Instead, let’s take a beat to think of the ones who have suffered most: The Brexiteers themselves.

This, at least, seems to be the message from those on the Leave side now beginning to share their memories of the referendum campaign. After 10 years of soul-searching, they have concluded that they were completely right, that we were completely wrong and that our ingratitude and stubborn refusal to recognise their genius is the only downside of the glory that is Brexit. Enough about poor old thee, what about me, me, me?

The self-pity party began with Sarah Vine’s memoir last year, in which the Daily Mail columnist spoke of her shock and disappointment at no longer being invited to karaoke nights with David and Sam Cameron after her then-husband Michael Gove had stabbed their best mates in the back. 

“You’d find a few tipsy grown-ups warbling through Jolene and air-guitaring madly through Stairway To Heaven,” she wrote of the halcyon days when the four were still chums and at Chequers, “evening drinks were by the fire in the great hall, sprawled in the deep sofas facing each other, mags on the ottoman; swimming through White Ladies, a cocktail that Dave had perfected: slugs of tart lemon juice, sweet Cointreau and an extra cosh of vodka.”

The irony of these Gatsbyesque gambols going on during the imposition of the crippling austerity measures that made Cameron and George Osborne deeply unpopular ahead of the EU referendum seemed to have escaped Vine, as so much does.

Now the anniversary is leading others to reflect with a similar lack of self-reflection.
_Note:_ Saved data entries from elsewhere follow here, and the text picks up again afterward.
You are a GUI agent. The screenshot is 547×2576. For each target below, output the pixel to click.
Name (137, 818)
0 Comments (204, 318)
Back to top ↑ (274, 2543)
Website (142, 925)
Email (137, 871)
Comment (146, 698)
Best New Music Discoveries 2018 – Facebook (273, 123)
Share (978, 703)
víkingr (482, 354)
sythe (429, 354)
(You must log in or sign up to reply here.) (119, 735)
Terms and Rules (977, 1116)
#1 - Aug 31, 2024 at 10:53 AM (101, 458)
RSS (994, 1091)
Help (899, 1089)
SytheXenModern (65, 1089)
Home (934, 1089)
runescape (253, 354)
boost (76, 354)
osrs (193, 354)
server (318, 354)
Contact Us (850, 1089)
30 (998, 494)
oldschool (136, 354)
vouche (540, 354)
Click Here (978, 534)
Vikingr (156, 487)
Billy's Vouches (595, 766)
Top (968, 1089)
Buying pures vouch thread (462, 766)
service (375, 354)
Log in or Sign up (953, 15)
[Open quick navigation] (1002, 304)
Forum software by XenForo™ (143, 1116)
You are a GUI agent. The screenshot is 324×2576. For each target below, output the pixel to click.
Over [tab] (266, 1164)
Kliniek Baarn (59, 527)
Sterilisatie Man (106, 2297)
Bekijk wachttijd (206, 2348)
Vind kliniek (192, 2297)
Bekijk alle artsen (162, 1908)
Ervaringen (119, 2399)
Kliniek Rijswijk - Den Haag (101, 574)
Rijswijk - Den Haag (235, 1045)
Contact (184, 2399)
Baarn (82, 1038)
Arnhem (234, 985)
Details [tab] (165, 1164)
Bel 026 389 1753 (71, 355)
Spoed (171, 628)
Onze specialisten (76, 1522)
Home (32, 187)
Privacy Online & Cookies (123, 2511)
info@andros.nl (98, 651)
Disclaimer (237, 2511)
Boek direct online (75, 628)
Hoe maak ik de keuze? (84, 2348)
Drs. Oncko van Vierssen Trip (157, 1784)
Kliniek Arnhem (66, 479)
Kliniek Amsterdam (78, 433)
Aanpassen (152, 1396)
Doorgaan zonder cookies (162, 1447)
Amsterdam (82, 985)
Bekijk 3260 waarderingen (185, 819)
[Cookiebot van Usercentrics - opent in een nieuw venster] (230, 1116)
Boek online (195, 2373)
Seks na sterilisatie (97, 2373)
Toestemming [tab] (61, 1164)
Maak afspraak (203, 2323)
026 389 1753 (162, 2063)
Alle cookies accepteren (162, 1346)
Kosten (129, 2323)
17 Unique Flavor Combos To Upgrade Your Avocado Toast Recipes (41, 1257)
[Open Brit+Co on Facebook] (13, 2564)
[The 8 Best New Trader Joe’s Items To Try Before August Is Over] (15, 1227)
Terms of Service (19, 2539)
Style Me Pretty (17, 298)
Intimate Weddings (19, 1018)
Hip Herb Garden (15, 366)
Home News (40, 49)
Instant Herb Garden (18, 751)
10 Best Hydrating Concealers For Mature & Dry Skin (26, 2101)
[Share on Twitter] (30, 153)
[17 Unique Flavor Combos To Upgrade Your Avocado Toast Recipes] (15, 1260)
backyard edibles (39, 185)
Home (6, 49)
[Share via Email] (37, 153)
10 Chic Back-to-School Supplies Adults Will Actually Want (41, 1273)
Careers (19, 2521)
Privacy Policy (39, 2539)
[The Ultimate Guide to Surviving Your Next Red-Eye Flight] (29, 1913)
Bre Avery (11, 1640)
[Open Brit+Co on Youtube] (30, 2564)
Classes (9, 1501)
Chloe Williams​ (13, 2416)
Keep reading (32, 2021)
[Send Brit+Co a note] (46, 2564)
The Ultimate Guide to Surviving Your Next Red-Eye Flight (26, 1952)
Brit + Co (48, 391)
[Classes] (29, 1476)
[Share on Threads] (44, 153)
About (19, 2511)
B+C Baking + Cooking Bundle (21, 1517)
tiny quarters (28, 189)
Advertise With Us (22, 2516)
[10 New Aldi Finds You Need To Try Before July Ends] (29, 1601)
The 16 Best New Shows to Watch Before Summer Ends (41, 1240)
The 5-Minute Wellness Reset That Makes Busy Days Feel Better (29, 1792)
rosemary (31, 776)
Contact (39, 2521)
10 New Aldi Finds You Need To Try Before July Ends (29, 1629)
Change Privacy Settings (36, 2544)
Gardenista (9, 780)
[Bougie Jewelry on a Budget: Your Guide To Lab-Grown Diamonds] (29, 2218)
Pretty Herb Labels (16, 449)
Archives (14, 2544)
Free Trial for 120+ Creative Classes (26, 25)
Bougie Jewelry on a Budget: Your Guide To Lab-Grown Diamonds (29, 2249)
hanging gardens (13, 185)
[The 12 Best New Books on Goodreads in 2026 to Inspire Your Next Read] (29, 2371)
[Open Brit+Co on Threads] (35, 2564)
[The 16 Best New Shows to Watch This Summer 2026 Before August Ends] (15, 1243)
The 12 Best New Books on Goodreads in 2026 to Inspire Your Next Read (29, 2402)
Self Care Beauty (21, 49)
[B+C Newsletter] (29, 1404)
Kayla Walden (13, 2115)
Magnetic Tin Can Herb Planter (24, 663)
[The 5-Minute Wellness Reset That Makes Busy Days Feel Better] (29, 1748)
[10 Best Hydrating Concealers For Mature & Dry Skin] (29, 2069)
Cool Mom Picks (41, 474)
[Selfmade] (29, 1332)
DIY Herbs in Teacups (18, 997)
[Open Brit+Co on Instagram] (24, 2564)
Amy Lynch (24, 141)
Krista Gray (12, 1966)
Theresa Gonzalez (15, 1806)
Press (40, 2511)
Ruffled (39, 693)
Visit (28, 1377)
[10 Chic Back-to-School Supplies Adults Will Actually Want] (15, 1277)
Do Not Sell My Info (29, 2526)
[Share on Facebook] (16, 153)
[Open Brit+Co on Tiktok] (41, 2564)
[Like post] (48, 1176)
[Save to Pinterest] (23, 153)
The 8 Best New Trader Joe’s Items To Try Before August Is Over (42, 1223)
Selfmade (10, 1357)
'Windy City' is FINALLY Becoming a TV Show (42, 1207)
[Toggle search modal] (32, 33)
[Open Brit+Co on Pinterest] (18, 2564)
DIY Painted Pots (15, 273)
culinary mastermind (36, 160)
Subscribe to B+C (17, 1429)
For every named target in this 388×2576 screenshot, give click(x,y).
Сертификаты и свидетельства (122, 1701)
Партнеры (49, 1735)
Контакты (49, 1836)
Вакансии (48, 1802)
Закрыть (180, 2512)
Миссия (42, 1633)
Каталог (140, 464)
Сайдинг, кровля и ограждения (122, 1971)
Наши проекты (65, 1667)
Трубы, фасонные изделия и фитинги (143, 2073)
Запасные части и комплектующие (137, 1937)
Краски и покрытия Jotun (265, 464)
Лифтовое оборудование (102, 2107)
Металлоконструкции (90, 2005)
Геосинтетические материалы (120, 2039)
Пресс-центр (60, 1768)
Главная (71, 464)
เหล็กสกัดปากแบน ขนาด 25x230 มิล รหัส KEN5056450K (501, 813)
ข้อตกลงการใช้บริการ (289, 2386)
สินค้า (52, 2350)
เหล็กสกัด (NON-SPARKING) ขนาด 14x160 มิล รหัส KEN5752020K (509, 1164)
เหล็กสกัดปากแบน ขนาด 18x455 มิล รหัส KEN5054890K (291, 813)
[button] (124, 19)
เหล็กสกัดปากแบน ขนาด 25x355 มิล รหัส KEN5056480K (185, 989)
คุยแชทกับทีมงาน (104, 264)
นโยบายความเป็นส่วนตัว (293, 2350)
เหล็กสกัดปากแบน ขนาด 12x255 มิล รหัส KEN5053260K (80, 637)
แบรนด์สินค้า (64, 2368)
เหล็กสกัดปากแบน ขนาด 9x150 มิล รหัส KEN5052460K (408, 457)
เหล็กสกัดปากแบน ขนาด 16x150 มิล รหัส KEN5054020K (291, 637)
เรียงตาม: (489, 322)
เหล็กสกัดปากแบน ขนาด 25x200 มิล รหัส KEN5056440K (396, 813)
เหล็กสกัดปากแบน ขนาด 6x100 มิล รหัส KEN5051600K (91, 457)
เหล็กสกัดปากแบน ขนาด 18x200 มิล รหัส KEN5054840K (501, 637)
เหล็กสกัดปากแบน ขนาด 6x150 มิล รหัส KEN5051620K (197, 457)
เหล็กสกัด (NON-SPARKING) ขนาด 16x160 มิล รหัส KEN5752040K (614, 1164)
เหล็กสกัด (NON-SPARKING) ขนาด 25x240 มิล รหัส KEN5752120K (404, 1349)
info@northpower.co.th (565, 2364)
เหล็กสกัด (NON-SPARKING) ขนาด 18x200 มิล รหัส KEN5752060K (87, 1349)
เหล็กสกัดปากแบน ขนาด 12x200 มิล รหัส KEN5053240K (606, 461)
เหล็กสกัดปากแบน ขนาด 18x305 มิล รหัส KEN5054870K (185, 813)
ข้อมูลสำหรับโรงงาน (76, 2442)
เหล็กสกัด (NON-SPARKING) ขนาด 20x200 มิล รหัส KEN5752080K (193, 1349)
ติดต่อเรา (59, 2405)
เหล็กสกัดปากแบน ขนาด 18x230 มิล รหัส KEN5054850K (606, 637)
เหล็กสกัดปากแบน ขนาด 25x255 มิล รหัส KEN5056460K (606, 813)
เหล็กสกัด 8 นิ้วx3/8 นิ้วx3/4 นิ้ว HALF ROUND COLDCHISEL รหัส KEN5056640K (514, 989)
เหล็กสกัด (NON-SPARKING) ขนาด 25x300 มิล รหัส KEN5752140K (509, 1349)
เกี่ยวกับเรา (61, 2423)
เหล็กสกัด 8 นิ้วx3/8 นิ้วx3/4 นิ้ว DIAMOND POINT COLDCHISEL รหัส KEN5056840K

Vote Leave co-founder Matthew Elliott moaned to the Telegraph that even though in his view Brexit had been a “100 per cent” success, “there were occasions when we were basically invited along to little dinner parties to be pilloried by everybody else, and to be figures of fun… it was a very difficult few years.” 

Another bitter winner is Douglas Carswell, the former Ukip MP who has since used his Brexit freedoms to move to Mississippi, USA. In a chapter of Anthony Seldon’s new book The Brexit Effect, he writes: “Sometimes when our detractors really meant to insult us they’d call us swivel-eyed loons… Before the vote, we Leavers were dismissed as eccentrics; in its wake, the media recast us as racist extremists or even Kremlin stooges… The demonisation of those of us who had won a free election fair and square was relentless, personal and nasty. A few weeks after the result, my eight-year-old daughter was asked to leave her London school.”

It seems strange that Carswell is so upset at having been cast as a swivel-eyed racist extremist in 2016 when he is certainly one in 2026, with his calls for the mass deportation of Muslims and his social media posts including “From Epping to the sea, let’s make England Abdul free.”

Meanwhile, it’s not hard to feel sorry for Carswell’s daughter – after all, her dad is Douglas Carswell. Yet since he offers no further explanation or evidence, a cynic would conclude that the idea of a junior school kicking out a sitting MP’s daughter at age eight, purely because her father’s political beliefs were causing discord during playground hopscotch, seems fishy. 

Every bit as accurate, perhaps, as Carswell’s decade-old predictions about what would happen in the event of a Leave victory (“we will retain unrestricted access to the single market – that is actually far more straightforward than many people assume”; a “free trade (deal) would be relatively straightforward between the United Kingdom and America”).

Vine, Elliott and Carswell sound like modern-day descendants of Joseph-Ignace Guillotin, the National Assembly member who in 1789 proposed an efficient execution machine. As friends and colleagues found themselves under the blade, his social invitations dried up, his enthusiasm waned, and his family begged the French government to stop using their surname to describe Joseph-Ignace’s killing device as it was making them unpopular. 

In their eyes, the Guillotins, not the guillotined, were the real victims. As with the Brexiteers, it was a sad case of losing your head.